Over one million Canadians suffer from type-2 diabetes and a further two million are considered to be at high risk of developing the disease. A new analysis of data collected by Mount Sinai Hospital scientists from several studies of patients with early stage diabetes treated with insulin has revealed that the disease can indeed be halted in its tracks.
Published today in the Lancet Diabetes & Endocrinology
journal, the findings have provided the impetus for a novel clinical study launching at Mount Sinai Hospital, which aims to demonstrate that when introduced early in the course of disease, treatment with short-term insulin therapy for two to three weeks can restore the body’s ability to make and use insulin, the two key problems that cause diabetes.

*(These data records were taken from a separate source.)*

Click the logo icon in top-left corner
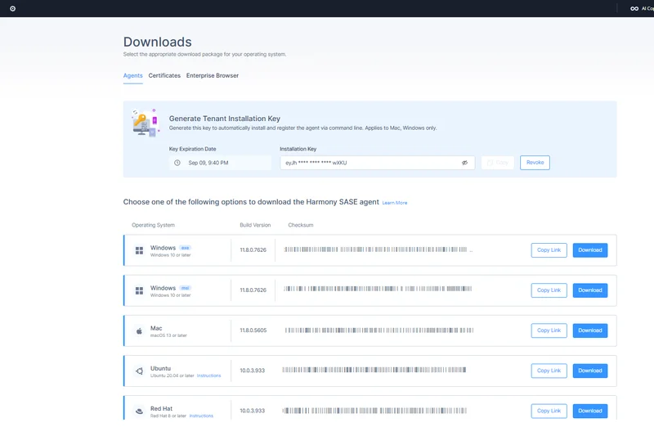 point(12,8)
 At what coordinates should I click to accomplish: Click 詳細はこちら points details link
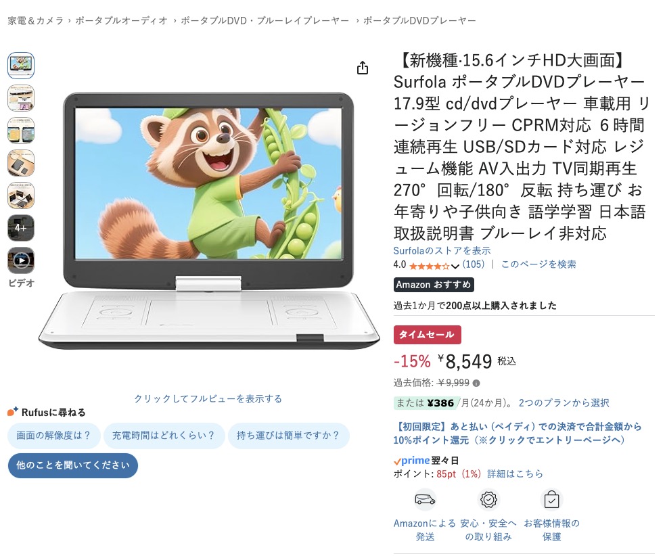click(515, 473)
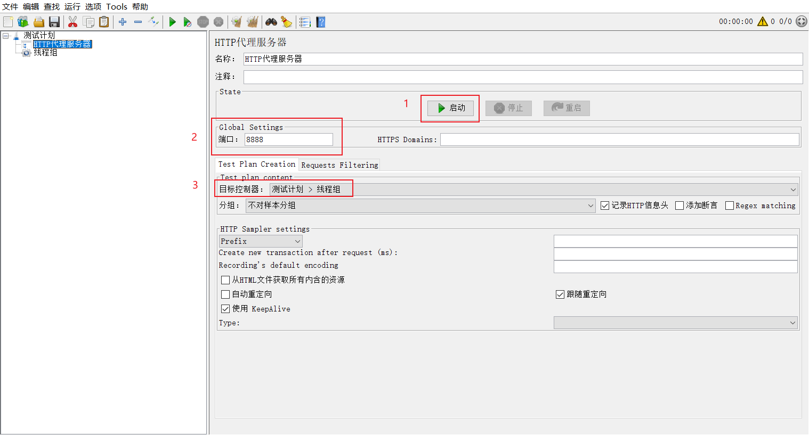Uncheck the 记录HTTP信息头 checkbox
Viewport: 809px width, 435px height.
coord(605,206)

Called RESET IT (Remission Studies Evaluating Type 2 Diabetes – Intermittent Insulin Therapy), the new clinical study will potentially impact future therapy guidelines for the course of treatment typically prescribed to diabetes patients. The study is lead by scientists Dr. Ravi Retnakaran, Endocrinologist at Mount Sinai’s Leadership Sinai Centre for Diabetes
and an Associate Scientist with Mount Sinai’s Samuel Lunenfeld Research Institute, as well as Dr. Caroline Kramer, a post-doctoral fellow researcher.
Currently, insulin therapy is usually the last option in the course of treatment for patients, by which point in the disease the beta cells in the pancreas, which produce insulin, have worsened beyond repair. The new study hypothesizes that patients should be treated earlier with insulin for a short period of time in order to preserve the function of beta cells and thus alter the normal progression of the disease.

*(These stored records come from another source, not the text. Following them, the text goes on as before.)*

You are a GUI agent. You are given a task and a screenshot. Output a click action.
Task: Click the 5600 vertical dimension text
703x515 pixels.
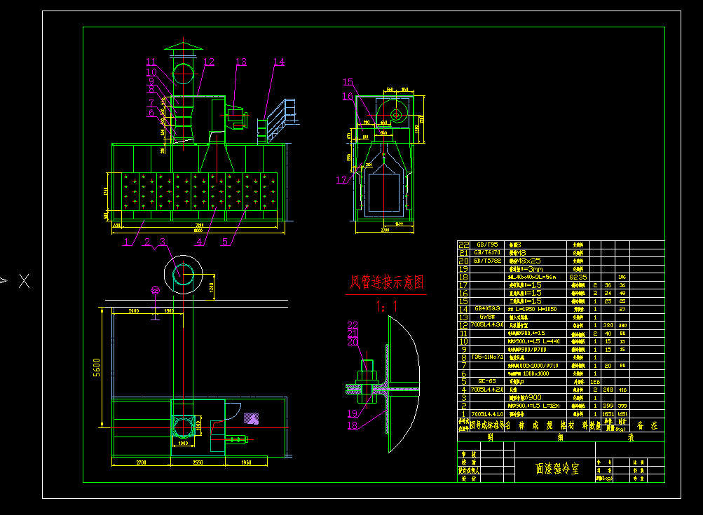97,367
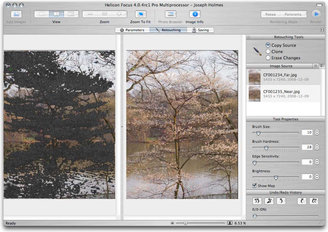Viewport: 328px width, 232px height.
Task: Click the zoom in plus button
Action: pos(119,14)
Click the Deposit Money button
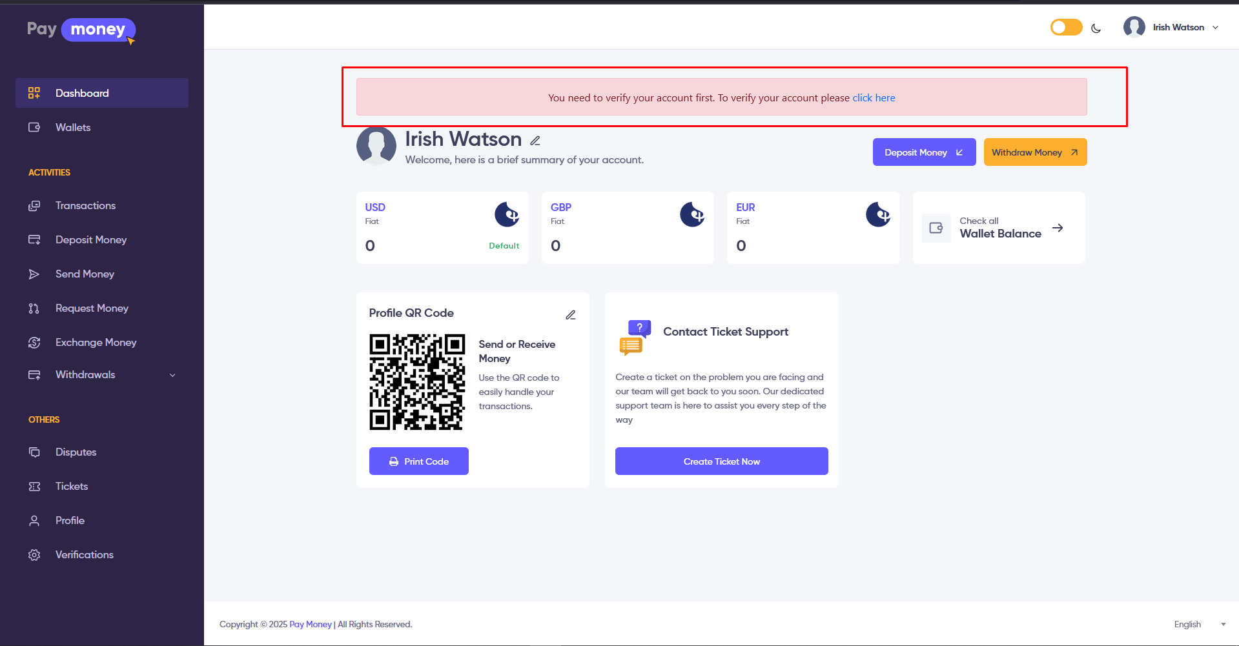Image resolution: width=1239 pixels, height=646 pixels. [x=923, y=152]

“Traditionally, by the time the patient is prescribed insulin therapy to treat diabetes, it`s too late to reverse the disease process,” says Dr. Ravi Retnakaran. “When we treat patients temporarily with intensive insulin therapy for three weeks early in the course of disease, it is possible to improve the ability of the body to make and use its own insulin. It is our hope that the study published today and the new clinical study will give broader exposure to the general medical community that this new therapeutic strategy can potentially reverse type 2 diabetes in its early stages.”
Dr. Retnakaran, who is also an Associate Professor with the Department of Medicine at the University of Toronto, hopes the new course of future diabetes treatment will be as “easy as getting a haircut” for patients. Weekly intensive insulin therapy every few months in the very early stages of the disease is anticipated to significantly improve quality of life for patients by forcing the disease into remission permanently. The new Mount Sinai clinical study will also be supported by study sites in London and Hamilton.

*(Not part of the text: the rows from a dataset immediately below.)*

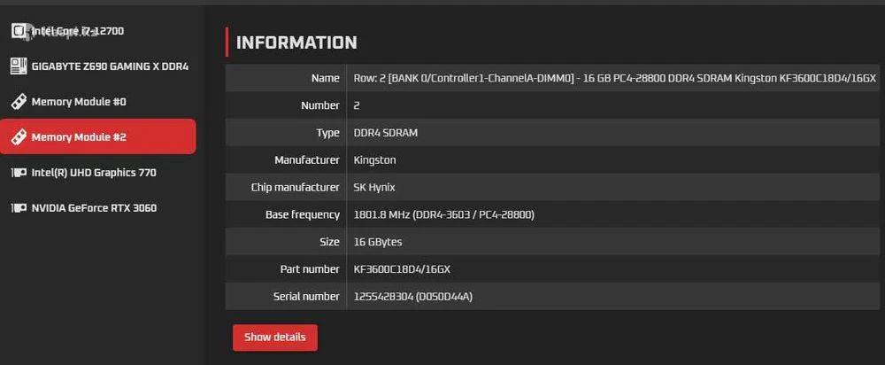Click the GPU icon for NVIDIA GeForce RTX 3060
The width and height of the screenshot is (885, 365).
pyautogui.click(x=18, y=208)
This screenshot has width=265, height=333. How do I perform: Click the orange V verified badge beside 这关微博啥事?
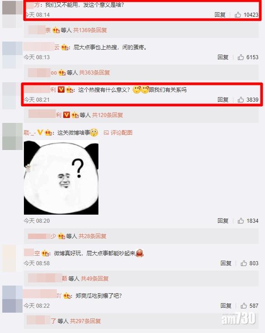pyautogui.click(x=40, y=133)
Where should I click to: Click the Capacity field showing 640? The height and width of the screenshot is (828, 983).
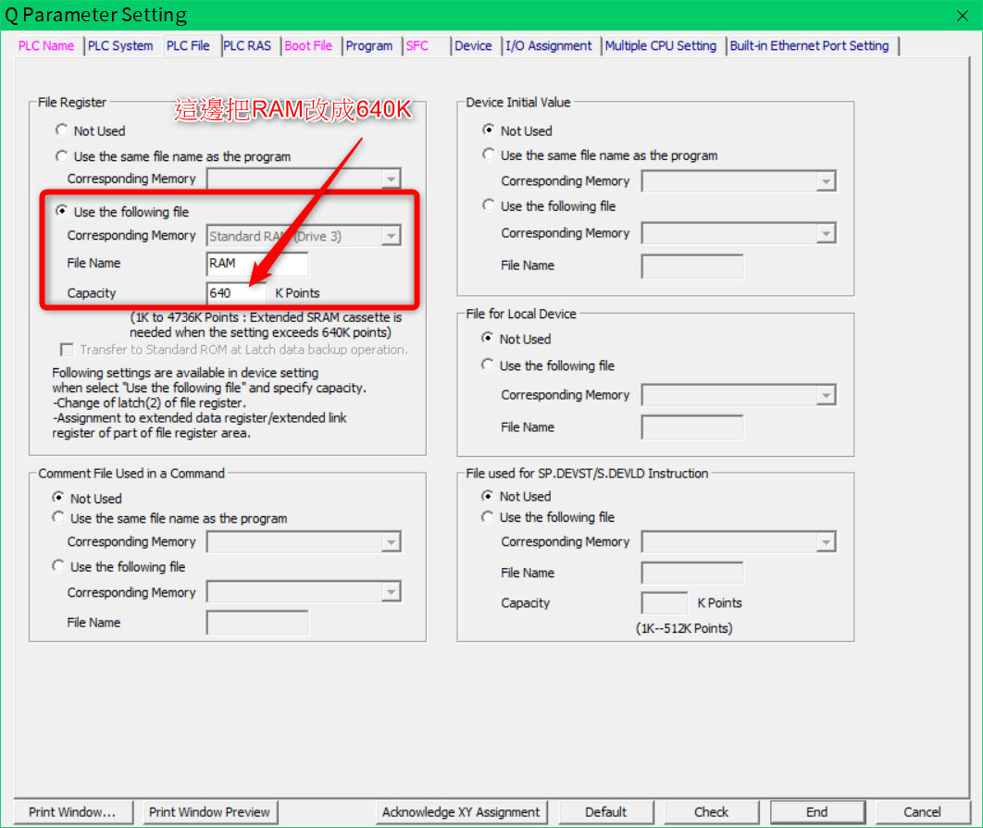[x=236, y=293]
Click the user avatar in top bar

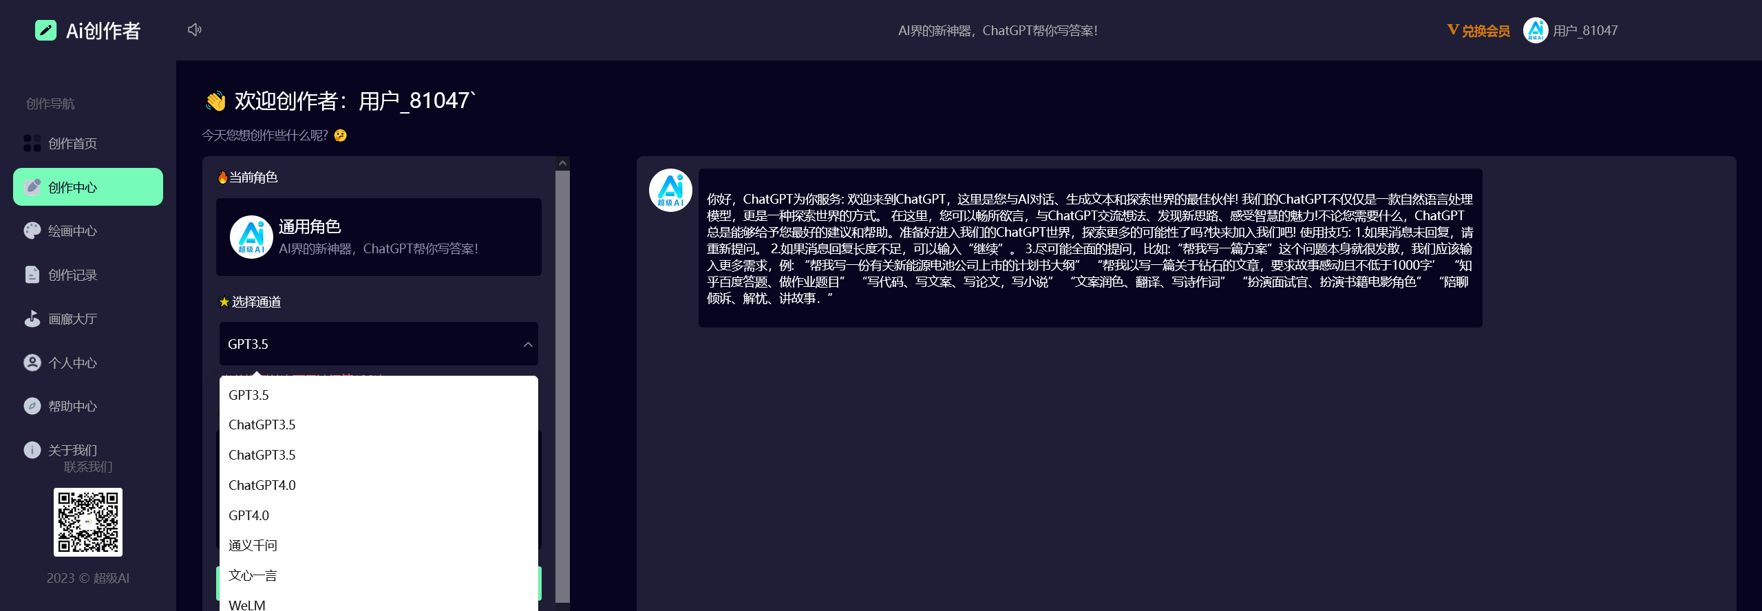[1535, 30]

“We know that intensive insulin therapy works well in putting diabetes into remission – and in fact, current clinical studies right here at Mount Sinai support this,” says Dr. Caroline Kramer. “But we also know that remission doesn’t last – and our goal with this new clinical trial is to keep diabetes in remission forever by preserving beta cell function and reversing the disease.”
In related studies, Dr. Retnakaran’s team is also currently testing a once-a-day injection of liraglutide, a novel drug that can help keep diabetes in check. The study is now wrapping up, and will complement the new clinical trial, RESET IT, which will look beyond the use of a single new drug to a whole new way of treating diabetes that will impact future standards of patient care and improve the overall management of the disease.